No one wants to work forever
Most of us would, at some point, like to put our feet up, relax and start indulging in some of the other more enjoyable aspects life has to offer – even if it is just sitting in front of the TV.

It seems simple enough, but in order to successfully invest in your retirement you first need to ask yourself a few questions:

When do you plan to retire?
Although most people would like to retire early, you should consider that:

  • The earlier you retire, the longer you’ll need to fund your retirement.
  • Early retirement means the time you have in which to save is diminished (and so is the ability to generate growth on your savings).
  • Large scale retrenchments have resulted in many South Africans retiring early.

How much income will you need on retirement?
This depends on the needs different individuals have, but generally speaking:

  • As a rule of thumb, you’ll need approximately 70% of your retirement income.
  • Whilst some costs may no longer apply (commuting to work, work clothes, school fees) others may increase – such as medical aid, which is no longer subsidized but increasingly important as you get  
    older.
  • You should aim to be free of debt, so that it doesn’t eat into your hard earned capital.

Many people assume that by simply contributing to a retirement scheme, their nest egg will one day automatically hatch and take flight. However the truth is, the contributions being made may not be enough to accumulate sufficient wealth with which to retire what is known as a retirement savings gap.

Bridging the savings gap: As hard as you work, your money needs to work harder. If, like most people, you find that contributing to the retirement fund where you work might not be enough, there are ways to grow your capital before you retire: Make additional contributions and invest in a retirement annuity.

If you’re looking to boost your retirement capital, you may want to consider an option like a Retirement Annuity suitable for those who are self-employed as well. The underlying investments in the Retirement Annuity are unit trusts and costs are kept to a minimum. A retirement annuity (RA) allows you to grow your retirement savings in a tax efficient manner. RA contributions are tax deductible within certain limits.

Beat inflation: You need to seek an investment fund which targets returns well in excess of inflation over the long-term. These are balanced funds, which invest in a spread of assets equities,bonds, property and cash ideal for investors who do not actively want to manage their own allocation of assets.

Preserve your current savings and invest in a preservation fund: It’s important to look after your current retirement capital, without dipping into your savings for expenses before you retire. This allows you to transfer your benefit should you resign, and helps you stay on track for retirement in the event of retrenchment, dismissal, or the winding up of your employer’s retirement fund.

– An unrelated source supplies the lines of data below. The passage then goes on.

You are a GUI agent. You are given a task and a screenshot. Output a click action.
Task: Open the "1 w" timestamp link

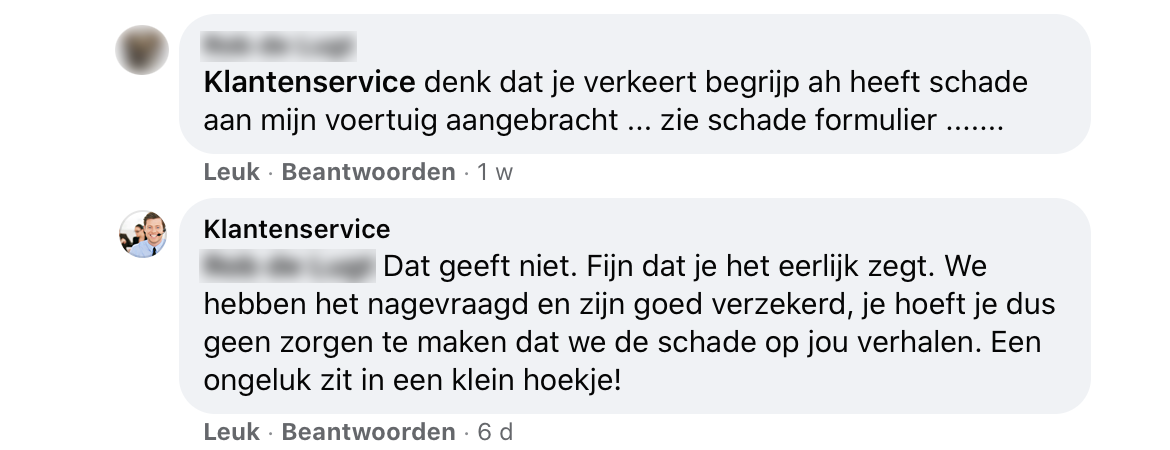[495, 172]
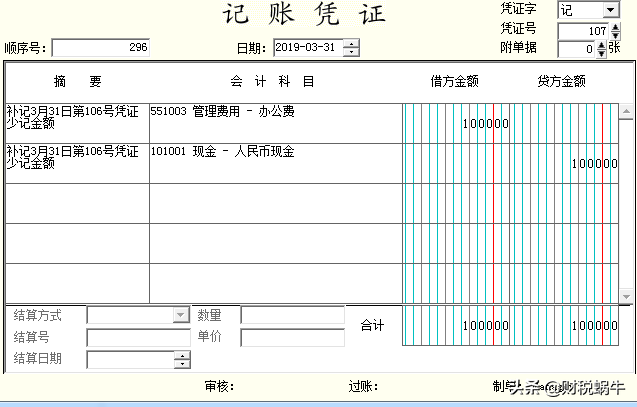Click the voucher table scroll-up arrow
The height and width of the screenshot is (407, 637).
626,112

Tax efficient investments : Retirement annuities provide a tax efficient way to build your retirement nest egg. Retirement annuity contributions are tax deductible within certain limits. Many employees’ remuneration includes non-retirement funding income. For instance commission, bonuses and rental income from an apartment may constitute non-retirement funding income. Essentially your non-retirement funding income is that portion of your income which is not used to fund contributions to your employer retirement fund.

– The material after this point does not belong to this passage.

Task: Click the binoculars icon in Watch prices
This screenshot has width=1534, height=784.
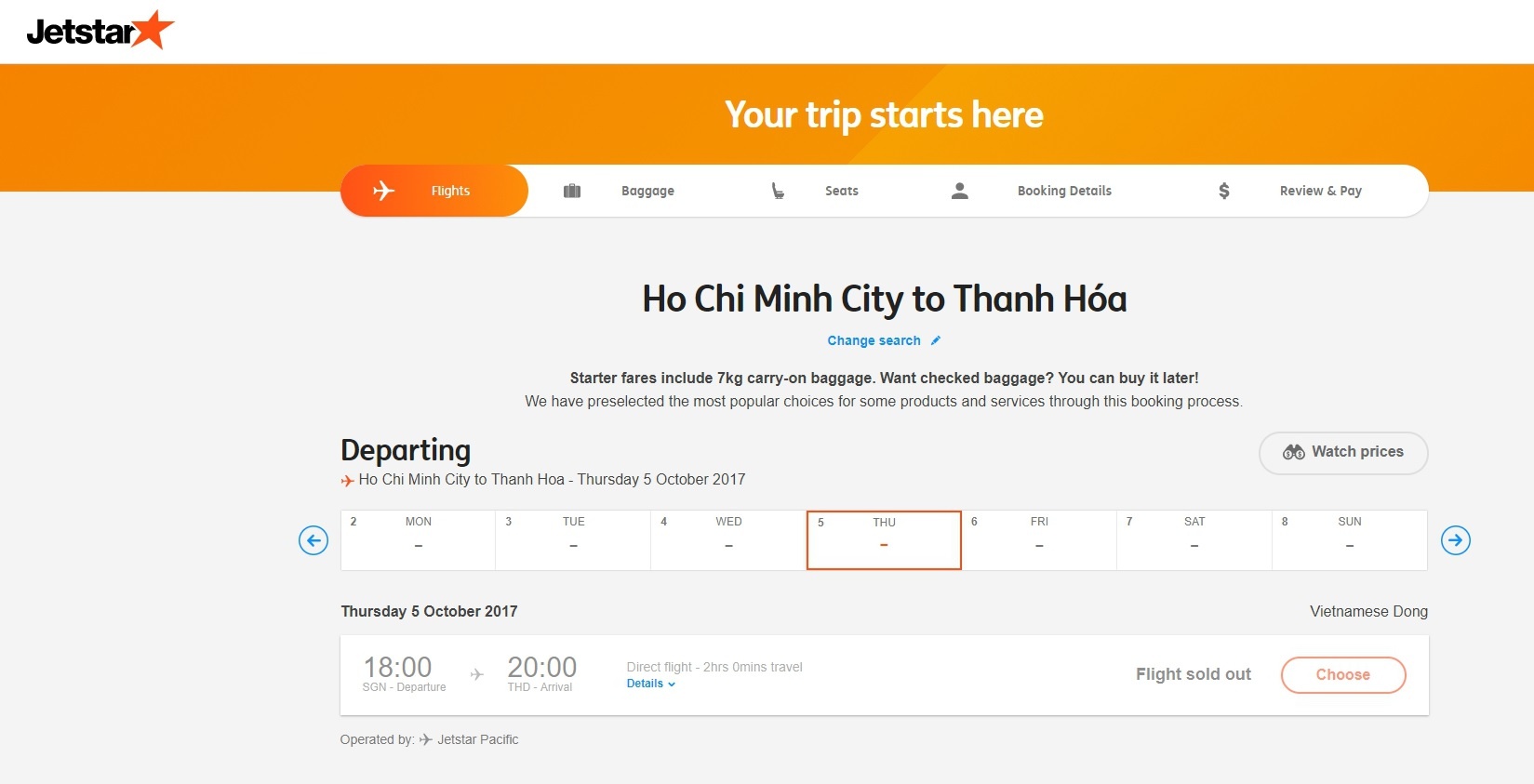Action: pos(1293,452)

If you invest in a RA the maximum allowable deduction from your taxable income is the greater of:
a) 15% of non-retirement funding taxable income, or
b) R3500 less deductible pension fund contributions or,
c) R1750.

If you don’t earn any non-retirement funding income then your deduction may be limited to the greater of b) and c). Also remember that b) would only be applicable to employees who belong to a pension fund and not a provident fund. If you are self-employed (i.e. you earn non-retirement funding income) then your deduction may be limited to the greater of a) or c).

“If you would be wealthy, think of saving as well as getting.”